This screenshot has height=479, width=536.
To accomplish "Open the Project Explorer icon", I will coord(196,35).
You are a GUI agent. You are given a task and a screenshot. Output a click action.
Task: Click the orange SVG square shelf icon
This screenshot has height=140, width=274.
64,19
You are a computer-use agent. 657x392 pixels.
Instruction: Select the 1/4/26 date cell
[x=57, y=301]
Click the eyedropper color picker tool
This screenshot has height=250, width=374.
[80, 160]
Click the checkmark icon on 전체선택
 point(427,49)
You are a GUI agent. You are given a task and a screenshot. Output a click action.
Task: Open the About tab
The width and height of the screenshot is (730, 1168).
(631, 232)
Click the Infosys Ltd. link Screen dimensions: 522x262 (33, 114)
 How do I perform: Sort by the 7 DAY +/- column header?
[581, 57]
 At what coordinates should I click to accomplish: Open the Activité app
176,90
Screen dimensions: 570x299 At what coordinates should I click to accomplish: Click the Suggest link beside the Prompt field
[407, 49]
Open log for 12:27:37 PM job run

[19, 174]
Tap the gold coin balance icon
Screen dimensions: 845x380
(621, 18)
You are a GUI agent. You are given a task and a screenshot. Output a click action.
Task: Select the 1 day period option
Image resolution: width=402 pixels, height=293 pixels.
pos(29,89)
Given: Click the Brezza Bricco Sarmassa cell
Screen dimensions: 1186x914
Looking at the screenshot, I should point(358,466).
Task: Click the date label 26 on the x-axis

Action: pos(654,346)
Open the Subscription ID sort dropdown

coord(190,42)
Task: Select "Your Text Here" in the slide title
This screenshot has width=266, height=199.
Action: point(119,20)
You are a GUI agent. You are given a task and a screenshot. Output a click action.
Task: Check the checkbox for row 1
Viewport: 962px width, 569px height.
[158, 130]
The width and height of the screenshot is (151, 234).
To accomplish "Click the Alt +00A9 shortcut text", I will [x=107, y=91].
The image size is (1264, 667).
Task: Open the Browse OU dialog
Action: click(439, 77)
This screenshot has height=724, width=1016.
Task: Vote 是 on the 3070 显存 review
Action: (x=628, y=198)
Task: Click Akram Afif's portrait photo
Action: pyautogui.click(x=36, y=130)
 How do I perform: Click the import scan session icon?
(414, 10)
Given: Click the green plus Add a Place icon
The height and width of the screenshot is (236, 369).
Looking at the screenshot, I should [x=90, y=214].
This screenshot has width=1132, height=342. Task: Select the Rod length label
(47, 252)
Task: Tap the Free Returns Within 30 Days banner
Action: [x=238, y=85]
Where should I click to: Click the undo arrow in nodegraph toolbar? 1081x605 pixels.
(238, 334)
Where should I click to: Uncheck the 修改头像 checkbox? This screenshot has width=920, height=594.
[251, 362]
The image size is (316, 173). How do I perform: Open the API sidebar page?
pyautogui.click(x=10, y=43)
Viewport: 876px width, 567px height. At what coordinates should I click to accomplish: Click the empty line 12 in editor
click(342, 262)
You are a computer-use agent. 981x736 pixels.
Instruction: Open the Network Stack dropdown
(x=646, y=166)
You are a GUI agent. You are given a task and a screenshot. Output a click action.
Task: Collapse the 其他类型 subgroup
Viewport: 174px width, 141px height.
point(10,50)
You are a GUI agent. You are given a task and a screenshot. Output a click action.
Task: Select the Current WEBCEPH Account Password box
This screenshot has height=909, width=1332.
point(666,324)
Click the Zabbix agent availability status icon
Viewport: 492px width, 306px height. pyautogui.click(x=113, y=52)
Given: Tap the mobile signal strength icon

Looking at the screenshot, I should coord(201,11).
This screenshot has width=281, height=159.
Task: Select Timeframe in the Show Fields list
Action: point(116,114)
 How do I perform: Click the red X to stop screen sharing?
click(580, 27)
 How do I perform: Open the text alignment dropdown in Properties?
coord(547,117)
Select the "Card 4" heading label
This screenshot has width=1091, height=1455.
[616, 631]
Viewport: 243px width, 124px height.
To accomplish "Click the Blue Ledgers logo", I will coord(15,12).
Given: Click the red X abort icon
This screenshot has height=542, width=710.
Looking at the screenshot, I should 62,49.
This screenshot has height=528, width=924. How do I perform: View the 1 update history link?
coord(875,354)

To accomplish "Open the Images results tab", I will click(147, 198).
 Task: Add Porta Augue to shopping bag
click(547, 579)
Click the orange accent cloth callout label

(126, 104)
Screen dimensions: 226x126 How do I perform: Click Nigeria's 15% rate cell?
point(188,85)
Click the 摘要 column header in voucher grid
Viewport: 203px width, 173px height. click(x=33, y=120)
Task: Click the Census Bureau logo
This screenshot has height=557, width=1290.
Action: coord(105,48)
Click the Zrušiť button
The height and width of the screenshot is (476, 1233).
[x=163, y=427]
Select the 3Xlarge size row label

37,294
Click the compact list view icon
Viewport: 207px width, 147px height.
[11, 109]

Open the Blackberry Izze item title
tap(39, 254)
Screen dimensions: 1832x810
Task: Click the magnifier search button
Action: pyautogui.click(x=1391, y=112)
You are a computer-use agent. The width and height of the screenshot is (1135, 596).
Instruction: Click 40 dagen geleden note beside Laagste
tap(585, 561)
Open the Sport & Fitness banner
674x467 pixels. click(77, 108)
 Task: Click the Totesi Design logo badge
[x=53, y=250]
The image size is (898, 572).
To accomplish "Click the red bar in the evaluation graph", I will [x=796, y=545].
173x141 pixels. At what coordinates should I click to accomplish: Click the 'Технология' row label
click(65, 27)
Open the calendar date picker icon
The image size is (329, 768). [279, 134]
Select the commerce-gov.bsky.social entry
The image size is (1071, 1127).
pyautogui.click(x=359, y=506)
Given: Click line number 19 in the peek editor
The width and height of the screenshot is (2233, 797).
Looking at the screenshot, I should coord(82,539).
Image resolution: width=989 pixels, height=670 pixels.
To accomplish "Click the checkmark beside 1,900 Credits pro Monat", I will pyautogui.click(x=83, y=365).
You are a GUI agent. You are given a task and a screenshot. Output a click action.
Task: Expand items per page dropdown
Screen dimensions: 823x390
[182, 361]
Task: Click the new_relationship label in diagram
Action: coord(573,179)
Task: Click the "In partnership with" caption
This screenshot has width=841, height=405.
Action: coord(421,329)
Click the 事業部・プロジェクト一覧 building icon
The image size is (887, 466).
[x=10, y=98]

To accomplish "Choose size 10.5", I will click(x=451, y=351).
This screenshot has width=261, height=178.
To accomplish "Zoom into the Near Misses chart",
——
(Activity):
Transcribe the listing above exactly, including every line.

(Answer to this exercise):
This screenshot has height=479, width=536.
To accomplish "Open the Project Explorer icon", I will coord(196,35).
You are a GUI agent. You are given a task and a screenshot. Output a click action.
Task: Click the orange SVG square shelf icon
This screenshot has height=140, width=274.
64,19
You are a computer-use agent. 657x392 pixels.
Instruction: Select the 1/4/26 date cell
[x=57, y=301]
Click the eyedropper color picker tool
This screenshot has height=250, width=374.
[80, 160]
Click the checkmark icon on 전체선택
 point(427,49)
You are a GUI agent. You are given a task and a screenshot. Output a click action.
Task: Open the About tab
The width and height of the screenshot is (730, 1168).
(631, 232)
Click the Infosys Ltd. link Screen dimensions: 522x262 (33, 114)
 How do I perform: Sort by the 7 DAY +/- column header?
[581, 57]
 At what coordinates should I click to accomplish: Open the Activité app
176,90
Screen dimensions: 570x299 At what coordinates should I click to accomplish: Click the Suggest link beside the Prompt field
[407, 49]
Open log for 12:27:37 PM job run

[19, 174]
Tap the gold coin balance icon
Screen dimensions: 845x380
(621, 18)
You are a GUI agent. You are given a task and a screenshot. Output a click action.
Task: Select the 1 day period option
Image resolution: width=402 pixels, height=293 pixels.
pos(29,89)
Given: Click the Brezza Bricco Sarmassa cell
Screen dimensions: 1186x914
Looking at the screenshot, I should point(358,466).
Task: Click the date label 26 on the x-axis

Action: pos(654,346)
Open the Subscription ID sort dropdown

coord(190,42)
Task: Select "Your Text Here" in the slide title
This screenshot has width=266, height=199.
Action: point(119,20)
You are a GUI agent. You are given a task and a screenshot. Output a click action.
Task: Check the checkbox for row 1
Viewport: 962px width, 569px height.
[158, 130]
The width and height of the screenshot is (151, 234).
To accomplish "Click the Alt +00A9 shortcut text", I will [x=107, y=91].
The image size is (1264, 667).
Task: Open the Browse OU dialog
Action: click(439, 77)
This screenshot has height=724, width=1016.
Task: Vote 是 on the 3070 显存 review
Action: (x=628, y=198)
Task: Click Akram Afif's portrait photo
Action: pyautogui.click(x=36, y=130)
 How do I perform: Click the import scan session icon?
(414, 10)
Given: Click the green plus Add a Place icon
The height and width of the screenshot is (236, 369).
Looking at the screenshot, I should [x=90, y=214].
This screenshot has width=1132, height=342. Task: Select the Rod length label
(47, 252)
Task: Tap the Free Returns Within 30 Days banner
Action: [x=238, y=85]
Where should I click to: Click the undo arrow in nodegraph toolbar? 1081x605 pixels.
(238, 334)
Where should I click to: Uncheck the 修改头像 checkbox? This screenshot has width=920, height=594.
[251, 362]
The image size is (316, 173). How do I perform: Open the API sidebar page?
pyautogui.click(x=10, y=43)
Viewport: 876px width, 567px height. At what coordinates should I click to accomplish: Click the empty line 12 in editor
click(342, 262)
You are a computer-use agent. 981x736 pixels.
Instruction: Open the Network Stack dropdown
(x=646, y=166)
You are a GUI agent. You are given a task and a screenshot. Output a click action.
Task: Collapse the 其他类型 subgroup
Viewport: 174px width, 141px height.
point(10,50)
You are a GUI agent. You are given a task and a screenshot. Output a click action.
Task: Select the Current WEBCEPH Account Password box
This screenshot has height=909, width=1332.
point(666,324)
Click the Zabbix agent availability status icon
Viewport: 492px width, 306px height. pyautogui.click(x=113, y=52)
Given: Tap the mobile signal strength icon

Looking at the screenshot, I should coord(201,11).
This screenshot has width=281, height=159.
Task: Select Timeframe in the Show Fields list
Action: point(116,114)
 How do I perform: Click the red X to stop screen sharing?
click(580, 27)
 How do I perform: Open the text alignment dropdown in Properties?
coord(547,117)
Select the "Card 4" heading label
This screenshot has width=1091, height=1455.
[616, 631]
Viewport: 243px width, 124px height.
To accomplish "Click the Blue Ledgers logo", I will coord(15,12).
Given: Click the red X abort icon
This screenshot has height=542, width=710.
Looking at the screenshot, I should 62,49.
This screenshot has height=528, width=924. How do I perform: View the 1 update history link?
coord(875,354)

To accomplish "Open the Images results tab", I will click(147, 198).
 Task: Add Porta Augue to shopping bag
click(547, 579)
Click the orange accent cloth callout label

(126, 104)
Screen dimensions: 226x126 How do I perform: Click Nigeria's 15% rate cell?
point(188,85)
Click the 摘要 column header in voucher grid
Viewport: 203px width, 173px height. click(x=33, y=120)
Task: Click the Census Bureau logo
This screenshot has height=557, width=1290.
Action: coord(105,48)
Click the Zrušiť button
The height and width of the screenshot is (476, 1233).
[x=163, y=427]
Select the 3Xlarge size row label

37,294
Click the compact list view icon
Viewport: 207px width, 147px height.
[11, 109]

Open the Blackberry Izze item title
tap(39, 254)
Screen dimensions: 1832x810
Task: Click the magnifier search button
Action: pyautogui.click(x=1391, y=112)
You are a computer-use agent. The width and height of the screenshot is (1135, 596).
Instruction: Click 40 dagen geleden note beside Laagste
tap(585, 561)
Open the Sport & Fitness banner
674x467 pixels. click(77, 108)
 Task: Click the Totesi Design logo badge
[x=53, y=250]
The image size is (898, 572).
To accomplish "Click the red bar in the evaluation graph", I will [x=796, y=545].
173x141 pixels. At what coordinates should I click to accomplish: Click the 'Технология' row label
click(65, 27)
Open the calendar date picker icon
The image size is (329, 768). [279, 134]
Select the commerce-gov.bsky.social entry
The image size is (1071, 1127).
pyautogui.click(x=359, y=506)
Given: Click line number 19 in the peek editor
The width and height of the screenshot is (2233, 797).
Looking at the screenshot, I should coord(82,539).
Image resolution: width=989 pixels, height=670 pixels.
To accomplish "Click the checkmark beside 1,900 Credits pro Monat", I will pyautogui.click(x=83, y=365).
You are a GUI agent. You are given a task and a screenshot. Output a click action.
Task: Expand items per page dropdown
Screen dimensions: 823x390
[182, 361]
Task: Click the new_relationship label in diagram
Action: coord(573,179)
Task: Click the "In partnership with" caption
This screenshot has width=841, height=405.
Action: coord(421,329)
Click the 事業部・プロジェクト一覧 building icon
The image size is (887, 466).
[x=10, y=98]

To accomplish "Choose size 10.5", I will click(x=451, y=351).
This screenshot has width=261, height=178.
To accomplish "Zoom into the Near Misses chart",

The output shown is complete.